Record extracts below:
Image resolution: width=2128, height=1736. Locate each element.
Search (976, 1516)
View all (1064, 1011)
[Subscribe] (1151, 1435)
End of Record extracts.
Record extracts below:
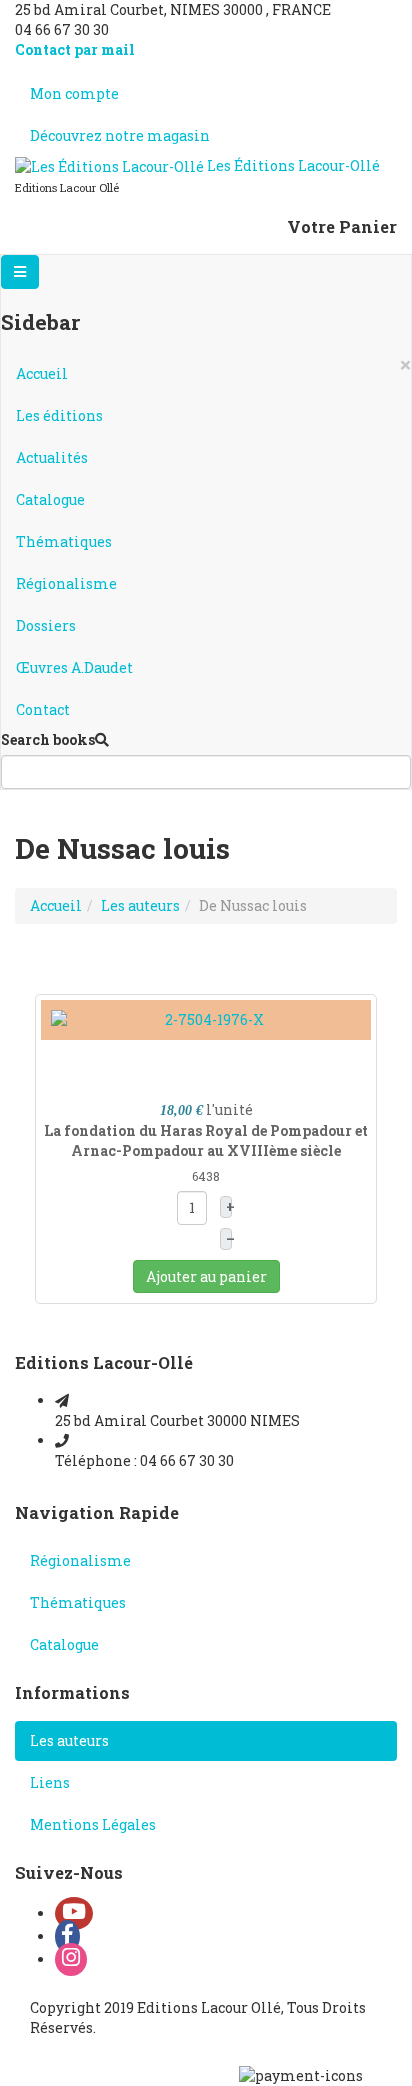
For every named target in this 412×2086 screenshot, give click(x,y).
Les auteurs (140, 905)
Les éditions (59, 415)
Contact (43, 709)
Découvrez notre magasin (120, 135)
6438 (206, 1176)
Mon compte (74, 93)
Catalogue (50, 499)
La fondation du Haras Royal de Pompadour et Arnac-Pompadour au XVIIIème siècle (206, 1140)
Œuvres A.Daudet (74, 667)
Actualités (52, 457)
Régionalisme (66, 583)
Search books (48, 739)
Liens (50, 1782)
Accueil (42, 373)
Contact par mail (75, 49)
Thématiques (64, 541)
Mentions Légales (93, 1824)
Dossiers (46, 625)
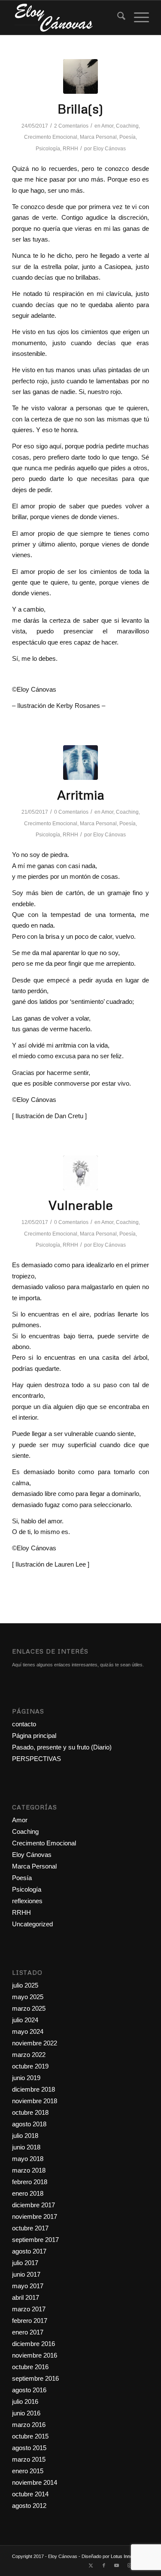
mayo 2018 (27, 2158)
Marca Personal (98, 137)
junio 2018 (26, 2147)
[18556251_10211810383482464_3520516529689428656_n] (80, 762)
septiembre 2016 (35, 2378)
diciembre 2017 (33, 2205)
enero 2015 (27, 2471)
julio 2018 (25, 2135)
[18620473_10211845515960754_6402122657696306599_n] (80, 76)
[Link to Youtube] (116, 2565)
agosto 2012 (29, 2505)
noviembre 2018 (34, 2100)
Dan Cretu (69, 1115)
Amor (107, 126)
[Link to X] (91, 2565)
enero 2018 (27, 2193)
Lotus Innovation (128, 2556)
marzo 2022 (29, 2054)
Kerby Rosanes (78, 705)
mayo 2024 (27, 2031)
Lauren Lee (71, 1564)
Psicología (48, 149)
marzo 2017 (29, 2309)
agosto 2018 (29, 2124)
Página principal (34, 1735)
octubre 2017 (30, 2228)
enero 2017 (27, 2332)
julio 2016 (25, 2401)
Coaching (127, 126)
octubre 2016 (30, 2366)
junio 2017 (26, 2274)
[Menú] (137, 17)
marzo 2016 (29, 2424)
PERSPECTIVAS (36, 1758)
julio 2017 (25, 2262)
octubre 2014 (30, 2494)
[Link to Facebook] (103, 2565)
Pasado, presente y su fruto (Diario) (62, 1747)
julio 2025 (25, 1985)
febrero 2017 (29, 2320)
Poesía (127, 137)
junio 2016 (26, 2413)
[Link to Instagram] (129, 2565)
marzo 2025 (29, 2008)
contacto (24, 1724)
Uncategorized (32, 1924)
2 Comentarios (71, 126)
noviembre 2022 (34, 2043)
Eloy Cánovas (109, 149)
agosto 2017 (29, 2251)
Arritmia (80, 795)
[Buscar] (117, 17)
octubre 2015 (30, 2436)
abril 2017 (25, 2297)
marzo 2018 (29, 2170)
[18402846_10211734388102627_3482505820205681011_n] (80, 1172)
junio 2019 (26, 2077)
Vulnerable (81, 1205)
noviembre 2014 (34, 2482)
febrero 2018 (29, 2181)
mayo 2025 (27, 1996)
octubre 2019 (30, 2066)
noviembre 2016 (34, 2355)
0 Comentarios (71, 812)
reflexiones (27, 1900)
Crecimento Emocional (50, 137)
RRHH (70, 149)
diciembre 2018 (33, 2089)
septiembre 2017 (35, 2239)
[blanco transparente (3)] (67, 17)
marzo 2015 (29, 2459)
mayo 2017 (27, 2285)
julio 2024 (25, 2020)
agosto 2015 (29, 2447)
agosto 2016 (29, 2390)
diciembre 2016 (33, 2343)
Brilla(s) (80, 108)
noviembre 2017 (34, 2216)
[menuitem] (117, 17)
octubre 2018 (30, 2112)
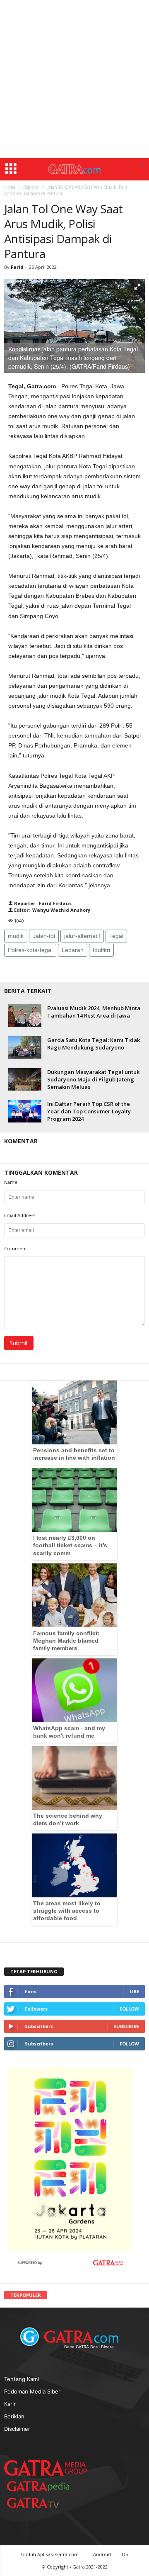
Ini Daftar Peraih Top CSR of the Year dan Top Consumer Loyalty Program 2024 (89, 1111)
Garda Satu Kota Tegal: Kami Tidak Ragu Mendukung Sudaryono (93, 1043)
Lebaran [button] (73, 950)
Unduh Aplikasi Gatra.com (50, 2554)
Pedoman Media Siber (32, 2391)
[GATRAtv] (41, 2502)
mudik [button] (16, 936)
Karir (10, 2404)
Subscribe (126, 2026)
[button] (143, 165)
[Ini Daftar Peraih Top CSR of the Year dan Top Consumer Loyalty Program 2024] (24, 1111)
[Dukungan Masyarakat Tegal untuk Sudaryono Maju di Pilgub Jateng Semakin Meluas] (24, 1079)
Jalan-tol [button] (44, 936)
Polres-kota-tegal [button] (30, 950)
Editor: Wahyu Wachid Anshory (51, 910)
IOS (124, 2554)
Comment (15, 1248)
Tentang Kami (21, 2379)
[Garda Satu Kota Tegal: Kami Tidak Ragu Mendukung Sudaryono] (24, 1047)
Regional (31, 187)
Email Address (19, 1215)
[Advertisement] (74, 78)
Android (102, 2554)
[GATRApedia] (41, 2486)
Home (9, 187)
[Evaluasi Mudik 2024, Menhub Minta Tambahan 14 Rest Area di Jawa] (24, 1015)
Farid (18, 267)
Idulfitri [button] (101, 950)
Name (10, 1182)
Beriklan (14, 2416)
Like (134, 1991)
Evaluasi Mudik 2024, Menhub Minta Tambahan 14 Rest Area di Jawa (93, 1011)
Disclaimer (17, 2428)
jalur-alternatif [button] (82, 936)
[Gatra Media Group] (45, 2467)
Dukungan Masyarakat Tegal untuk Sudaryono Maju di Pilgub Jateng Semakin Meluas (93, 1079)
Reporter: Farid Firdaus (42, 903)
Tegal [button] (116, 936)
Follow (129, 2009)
End of Record extracts.
Record extracts below:
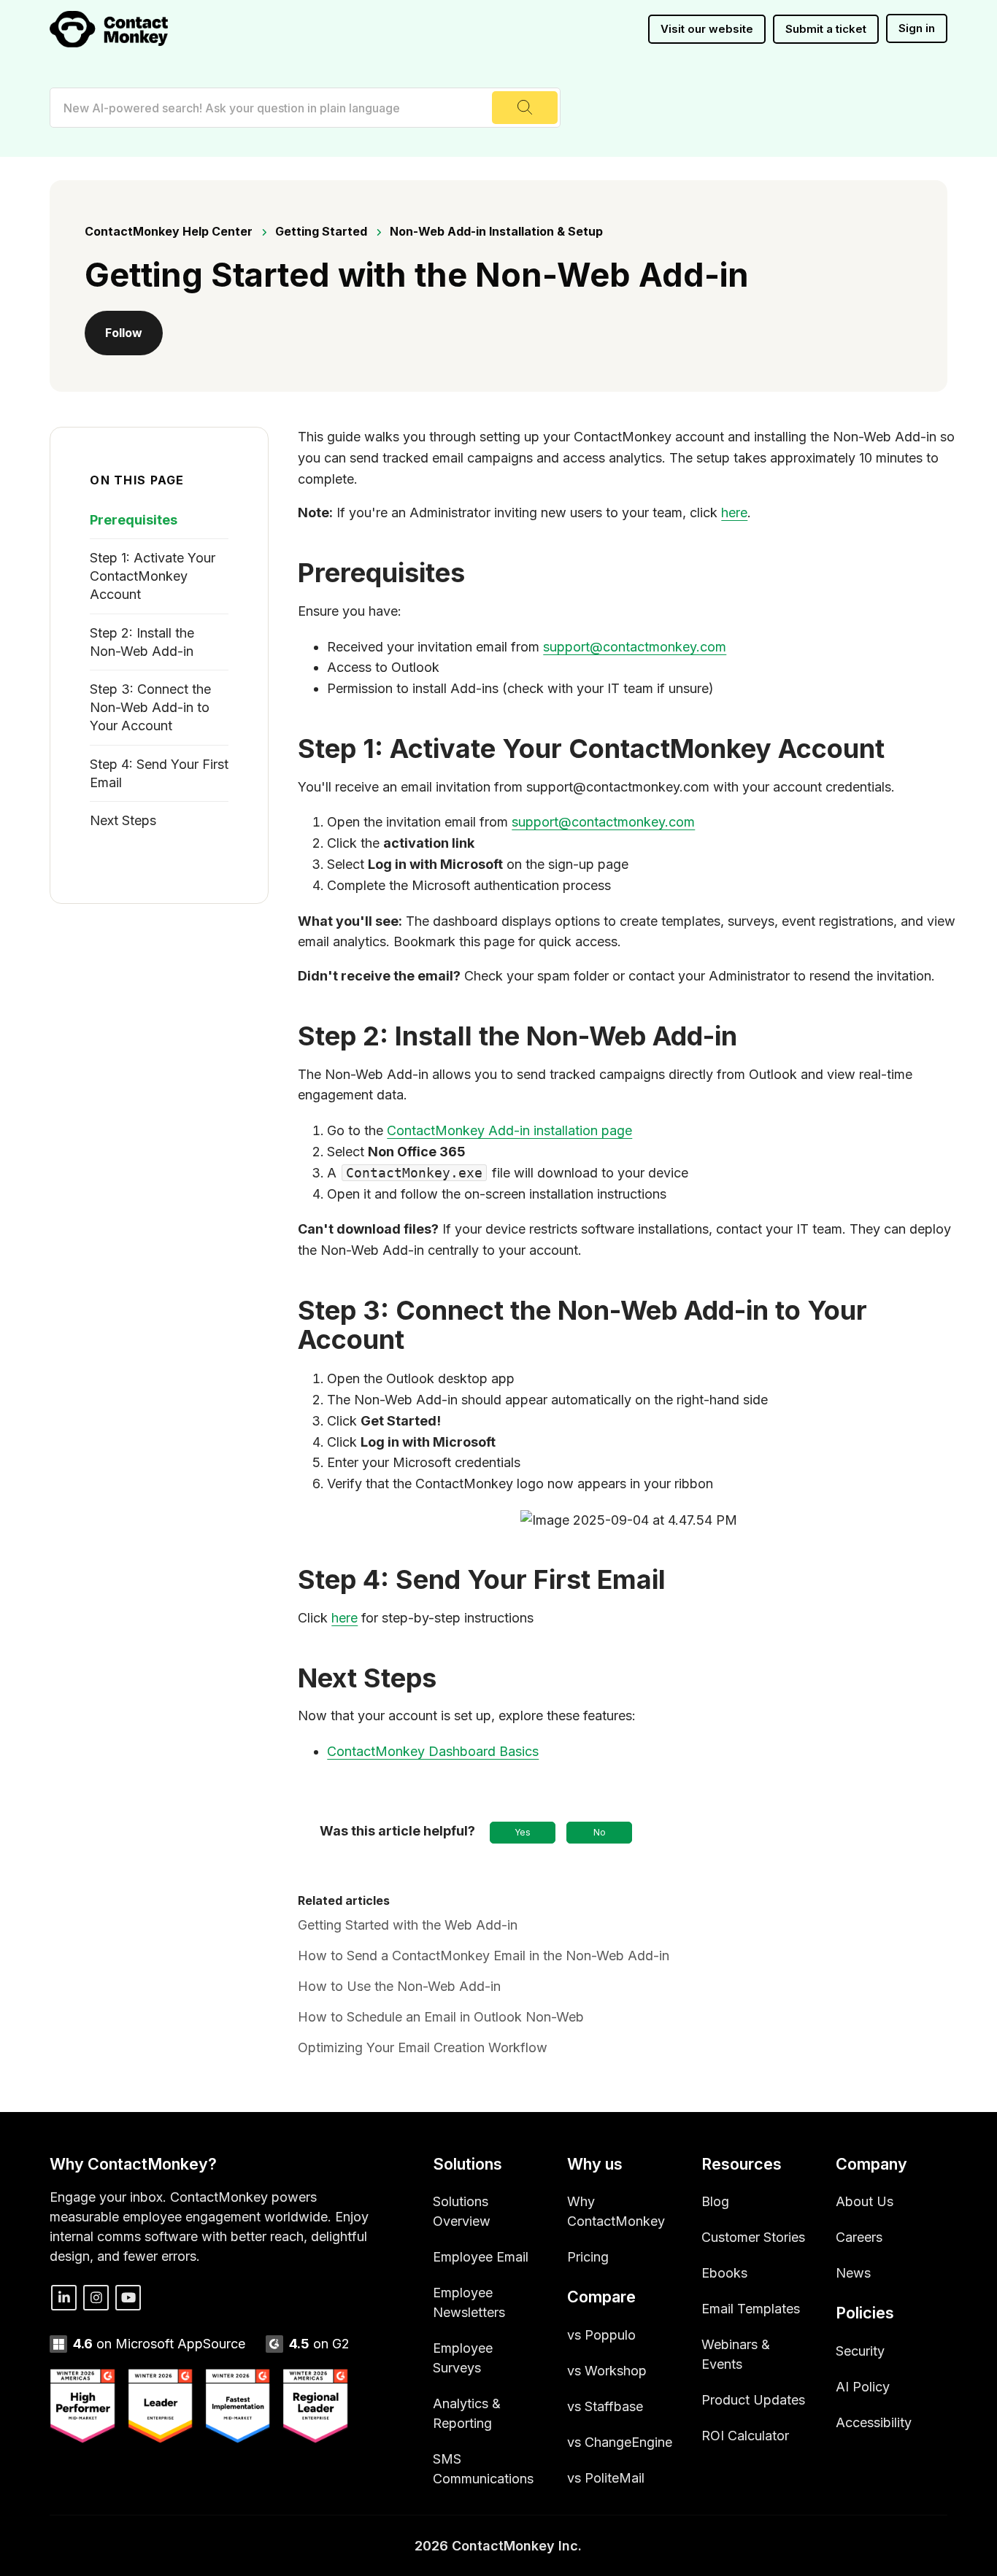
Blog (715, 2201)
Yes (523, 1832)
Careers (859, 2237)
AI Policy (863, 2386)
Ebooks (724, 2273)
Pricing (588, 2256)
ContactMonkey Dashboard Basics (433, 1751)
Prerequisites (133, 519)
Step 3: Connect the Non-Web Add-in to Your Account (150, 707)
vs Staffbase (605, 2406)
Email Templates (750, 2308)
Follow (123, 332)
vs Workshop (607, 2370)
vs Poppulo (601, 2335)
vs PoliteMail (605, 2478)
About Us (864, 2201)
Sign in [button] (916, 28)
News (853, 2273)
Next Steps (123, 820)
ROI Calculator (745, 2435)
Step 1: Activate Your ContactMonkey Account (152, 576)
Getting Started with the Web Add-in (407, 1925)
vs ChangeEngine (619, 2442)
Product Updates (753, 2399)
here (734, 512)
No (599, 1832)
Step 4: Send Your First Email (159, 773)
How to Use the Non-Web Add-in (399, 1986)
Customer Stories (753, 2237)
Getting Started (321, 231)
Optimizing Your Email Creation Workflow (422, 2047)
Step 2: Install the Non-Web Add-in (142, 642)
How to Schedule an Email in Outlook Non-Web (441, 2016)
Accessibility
End of Record extracts.
* Directions for this task: Copy each line from the data that features the string "Semakin".

* Task output:
[Dukungan Masyarakat Tegal untuk Sudaryono Maju di Pilgub Jateng Semakin Meluas] (24, 1079)
Dukungan Masyarakat Tegal untuk Sudaryono Maju di Pilgub Jateng Semakin Meluas (93, 1079)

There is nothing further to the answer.